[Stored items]
· · · · ·
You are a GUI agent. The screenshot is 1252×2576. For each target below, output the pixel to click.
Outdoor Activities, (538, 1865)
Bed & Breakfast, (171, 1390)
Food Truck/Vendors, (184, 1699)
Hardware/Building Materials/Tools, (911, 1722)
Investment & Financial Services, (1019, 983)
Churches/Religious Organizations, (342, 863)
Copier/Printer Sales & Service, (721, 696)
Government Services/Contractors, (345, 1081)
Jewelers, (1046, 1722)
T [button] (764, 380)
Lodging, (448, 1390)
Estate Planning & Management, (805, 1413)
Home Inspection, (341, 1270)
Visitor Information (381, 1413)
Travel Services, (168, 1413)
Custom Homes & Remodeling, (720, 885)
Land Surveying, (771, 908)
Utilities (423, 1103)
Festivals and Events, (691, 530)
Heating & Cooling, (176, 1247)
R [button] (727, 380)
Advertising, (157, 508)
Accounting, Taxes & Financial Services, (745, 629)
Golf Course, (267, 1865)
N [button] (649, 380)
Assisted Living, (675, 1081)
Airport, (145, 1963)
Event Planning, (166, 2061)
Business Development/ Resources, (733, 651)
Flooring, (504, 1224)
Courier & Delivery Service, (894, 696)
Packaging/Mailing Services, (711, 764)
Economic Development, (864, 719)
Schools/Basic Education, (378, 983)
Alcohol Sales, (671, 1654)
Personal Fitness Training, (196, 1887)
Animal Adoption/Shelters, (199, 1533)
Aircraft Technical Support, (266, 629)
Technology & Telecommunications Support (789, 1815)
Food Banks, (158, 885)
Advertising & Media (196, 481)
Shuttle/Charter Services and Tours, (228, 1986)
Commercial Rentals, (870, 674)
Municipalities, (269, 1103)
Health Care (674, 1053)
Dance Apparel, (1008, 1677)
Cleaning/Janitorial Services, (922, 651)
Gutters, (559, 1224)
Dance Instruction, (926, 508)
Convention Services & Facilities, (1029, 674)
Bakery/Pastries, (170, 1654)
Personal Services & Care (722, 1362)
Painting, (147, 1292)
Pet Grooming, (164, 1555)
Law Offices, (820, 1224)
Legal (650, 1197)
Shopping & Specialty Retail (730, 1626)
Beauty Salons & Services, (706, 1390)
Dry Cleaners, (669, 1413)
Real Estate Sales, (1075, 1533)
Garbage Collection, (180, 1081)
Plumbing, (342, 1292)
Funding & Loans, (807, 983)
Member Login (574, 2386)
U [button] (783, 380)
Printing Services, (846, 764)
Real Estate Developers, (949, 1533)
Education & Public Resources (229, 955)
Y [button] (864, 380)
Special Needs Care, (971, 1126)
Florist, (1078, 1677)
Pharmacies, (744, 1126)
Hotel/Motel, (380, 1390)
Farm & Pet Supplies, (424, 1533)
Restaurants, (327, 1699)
· · · · ·
What to work on: Will you return exactly the lines above from the one with "Lodging, (448, 1390)" down to the one with "Heating & Cooling, (176, 1247)", counting both as part of the range?

Result below:
Lodging, (448, 1390)
Estate Planning & Management, (805, 1413)
Home Inspection, (341, 1270)
Visitor Information (381, 1413)
Travel Services, (168, 1413)
Custom Homes & Remodeling, (720, 885)
Land Surveying, (771, 908)
Utilities (423, 1103)
Festivals and Events, (691, 530)
Heating & Cooling, (176, 1247)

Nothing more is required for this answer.